4) Teams should go for it more on 4th down.

5) All punts should be towards a sideline. If someone on the opposing team caches a punt and starts to run it back, the punter failed his job.

6) No huddle offense with a quick snap and a shot-gun formation should be the norm. This business of giving the defense time to check out the offensive formation and get organized is just silly.

7) Rugby players have clearly shown that you can do multiple laterals per play reliably after some practice. It should be common in football to see multiple laterals per play.

8) Runs into the middle of the line should be very rare. Why do coaches still insist on running plays into where the greatest concentration of defensive players are? Makes no sense to me.

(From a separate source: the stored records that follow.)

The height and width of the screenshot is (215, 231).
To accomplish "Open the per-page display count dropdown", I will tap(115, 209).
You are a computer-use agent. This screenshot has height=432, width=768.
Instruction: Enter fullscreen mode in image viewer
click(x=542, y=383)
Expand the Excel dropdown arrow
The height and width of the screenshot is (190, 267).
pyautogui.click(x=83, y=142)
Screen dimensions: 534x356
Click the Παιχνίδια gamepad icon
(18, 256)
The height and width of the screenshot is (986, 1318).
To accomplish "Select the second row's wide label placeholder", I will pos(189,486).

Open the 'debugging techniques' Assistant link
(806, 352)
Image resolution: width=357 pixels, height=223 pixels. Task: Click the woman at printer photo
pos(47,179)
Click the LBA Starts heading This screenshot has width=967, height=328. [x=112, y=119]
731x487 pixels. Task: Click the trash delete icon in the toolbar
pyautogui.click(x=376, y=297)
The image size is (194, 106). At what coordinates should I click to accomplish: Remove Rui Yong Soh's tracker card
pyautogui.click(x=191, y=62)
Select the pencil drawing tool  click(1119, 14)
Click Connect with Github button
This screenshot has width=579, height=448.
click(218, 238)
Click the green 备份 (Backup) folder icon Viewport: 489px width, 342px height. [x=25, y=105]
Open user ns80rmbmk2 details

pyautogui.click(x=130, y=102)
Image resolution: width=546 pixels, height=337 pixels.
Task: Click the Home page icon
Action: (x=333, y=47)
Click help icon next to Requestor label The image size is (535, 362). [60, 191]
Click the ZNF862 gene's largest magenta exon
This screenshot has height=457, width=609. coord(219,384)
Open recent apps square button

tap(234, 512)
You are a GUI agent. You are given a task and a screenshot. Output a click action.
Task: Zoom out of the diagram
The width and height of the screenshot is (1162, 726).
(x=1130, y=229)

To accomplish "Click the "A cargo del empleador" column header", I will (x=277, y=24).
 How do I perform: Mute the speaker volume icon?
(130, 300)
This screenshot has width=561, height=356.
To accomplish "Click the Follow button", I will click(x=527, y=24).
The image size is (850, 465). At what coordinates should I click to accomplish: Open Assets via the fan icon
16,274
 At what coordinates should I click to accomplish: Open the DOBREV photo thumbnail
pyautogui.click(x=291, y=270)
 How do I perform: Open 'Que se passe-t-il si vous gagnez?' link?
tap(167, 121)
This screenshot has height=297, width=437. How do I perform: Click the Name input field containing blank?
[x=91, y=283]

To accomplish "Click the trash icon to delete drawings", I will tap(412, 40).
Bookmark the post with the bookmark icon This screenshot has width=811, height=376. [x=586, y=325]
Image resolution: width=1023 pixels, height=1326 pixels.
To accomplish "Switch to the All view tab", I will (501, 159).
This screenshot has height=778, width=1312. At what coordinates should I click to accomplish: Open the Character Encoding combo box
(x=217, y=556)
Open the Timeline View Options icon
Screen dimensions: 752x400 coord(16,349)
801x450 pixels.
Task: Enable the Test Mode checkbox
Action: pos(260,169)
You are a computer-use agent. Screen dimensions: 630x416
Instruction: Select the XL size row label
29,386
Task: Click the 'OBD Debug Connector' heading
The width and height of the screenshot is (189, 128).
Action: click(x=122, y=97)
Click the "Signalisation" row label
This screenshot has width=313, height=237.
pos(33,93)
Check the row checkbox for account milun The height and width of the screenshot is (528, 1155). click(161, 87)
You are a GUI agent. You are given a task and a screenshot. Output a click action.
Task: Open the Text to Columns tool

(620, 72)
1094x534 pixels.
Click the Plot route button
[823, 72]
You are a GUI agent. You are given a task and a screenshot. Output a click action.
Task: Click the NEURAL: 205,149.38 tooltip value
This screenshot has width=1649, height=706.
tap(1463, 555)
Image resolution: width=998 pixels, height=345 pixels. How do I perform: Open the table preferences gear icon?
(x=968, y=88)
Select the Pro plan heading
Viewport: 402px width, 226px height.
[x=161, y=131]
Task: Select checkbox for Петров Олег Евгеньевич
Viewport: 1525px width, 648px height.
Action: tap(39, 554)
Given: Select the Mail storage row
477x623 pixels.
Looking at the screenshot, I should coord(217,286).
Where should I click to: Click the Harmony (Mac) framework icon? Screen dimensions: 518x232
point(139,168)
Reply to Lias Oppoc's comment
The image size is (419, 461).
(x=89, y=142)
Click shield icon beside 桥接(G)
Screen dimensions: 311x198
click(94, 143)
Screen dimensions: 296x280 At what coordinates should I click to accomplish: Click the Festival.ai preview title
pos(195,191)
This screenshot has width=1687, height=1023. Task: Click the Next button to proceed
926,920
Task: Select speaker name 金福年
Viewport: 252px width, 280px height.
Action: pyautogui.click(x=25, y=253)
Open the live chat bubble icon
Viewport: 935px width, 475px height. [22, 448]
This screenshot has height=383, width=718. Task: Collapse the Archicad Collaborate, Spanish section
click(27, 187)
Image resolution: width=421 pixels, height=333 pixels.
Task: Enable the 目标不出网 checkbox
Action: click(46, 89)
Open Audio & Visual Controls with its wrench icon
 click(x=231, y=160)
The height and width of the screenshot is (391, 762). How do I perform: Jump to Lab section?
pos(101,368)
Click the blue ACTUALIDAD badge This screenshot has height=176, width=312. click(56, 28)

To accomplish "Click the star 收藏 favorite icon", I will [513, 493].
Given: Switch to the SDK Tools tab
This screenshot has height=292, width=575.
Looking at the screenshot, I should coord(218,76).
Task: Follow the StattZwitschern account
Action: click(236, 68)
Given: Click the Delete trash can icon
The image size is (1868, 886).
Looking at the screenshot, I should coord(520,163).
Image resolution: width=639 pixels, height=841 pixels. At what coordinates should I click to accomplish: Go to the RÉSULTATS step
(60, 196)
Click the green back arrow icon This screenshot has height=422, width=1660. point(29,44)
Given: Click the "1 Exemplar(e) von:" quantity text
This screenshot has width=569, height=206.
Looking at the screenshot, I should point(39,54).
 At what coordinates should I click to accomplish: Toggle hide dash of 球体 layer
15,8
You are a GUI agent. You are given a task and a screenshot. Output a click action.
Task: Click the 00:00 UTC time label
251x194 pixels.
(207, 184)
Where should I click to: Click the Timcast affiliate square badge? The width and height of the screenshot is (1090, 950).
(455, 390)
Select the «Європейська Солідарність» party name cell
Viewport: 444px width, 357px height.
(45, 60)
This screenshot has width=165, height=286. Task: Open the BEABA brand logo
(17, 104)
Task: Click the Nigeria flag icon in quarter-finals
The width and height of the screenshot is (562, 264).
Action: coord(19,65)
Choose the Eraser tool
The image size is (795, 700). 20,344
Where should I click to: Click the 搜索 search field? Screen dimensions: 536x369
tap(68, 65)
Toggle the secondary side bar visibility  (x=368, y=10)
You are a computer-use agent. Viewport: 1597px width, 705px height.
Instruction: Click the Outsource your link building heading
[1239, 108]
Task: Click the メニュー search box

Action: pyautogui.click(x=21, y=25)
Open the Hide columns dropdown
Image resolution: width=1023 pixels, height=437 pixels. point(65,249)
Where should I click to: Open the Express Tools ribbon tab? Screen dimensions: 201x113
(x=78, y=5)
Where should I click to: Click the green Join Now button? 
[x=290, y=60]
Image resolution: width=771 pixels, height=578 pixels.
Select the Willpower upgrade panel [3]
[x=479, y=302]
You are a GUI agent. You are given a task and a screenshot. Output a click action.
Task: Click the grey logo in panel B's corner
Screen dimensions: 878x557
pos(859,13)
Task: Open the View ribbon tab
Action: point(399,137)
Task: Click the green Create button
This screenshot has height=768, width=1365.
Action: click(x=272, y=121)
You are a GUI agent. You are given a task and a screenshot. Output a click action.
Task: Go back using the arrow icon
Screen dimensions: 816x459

9) Most plays should be designed to score a touchdown when properly executed. If a play is only designed to get 5-10 yards, it seems that the coaching staff only did half their planning job.

10) Get rid of the damn nets behind the goal posts. Let fans keep any balls that go into the stands. It means a lot to the fans with the worst seats in the stadium, and trying to claim that it's too expensive for NFL teams to loose a dozen or so footballs per game is basically treating the fans like they're complete idiots who will believe absolutely any lie you tell them.

11) Fans need to form unions to prevent team and stadium owners from treating them as poorly as they do. There's no excuse for owners to abuse loyal fans so badly, or to tolerate lazy coaching staffs that refuse to bring the game into the 21st century, and there's no excuse for fans to accept this. When I see the first attempt by sports fans to form their own union, then maybe I'll regain some interest in football again.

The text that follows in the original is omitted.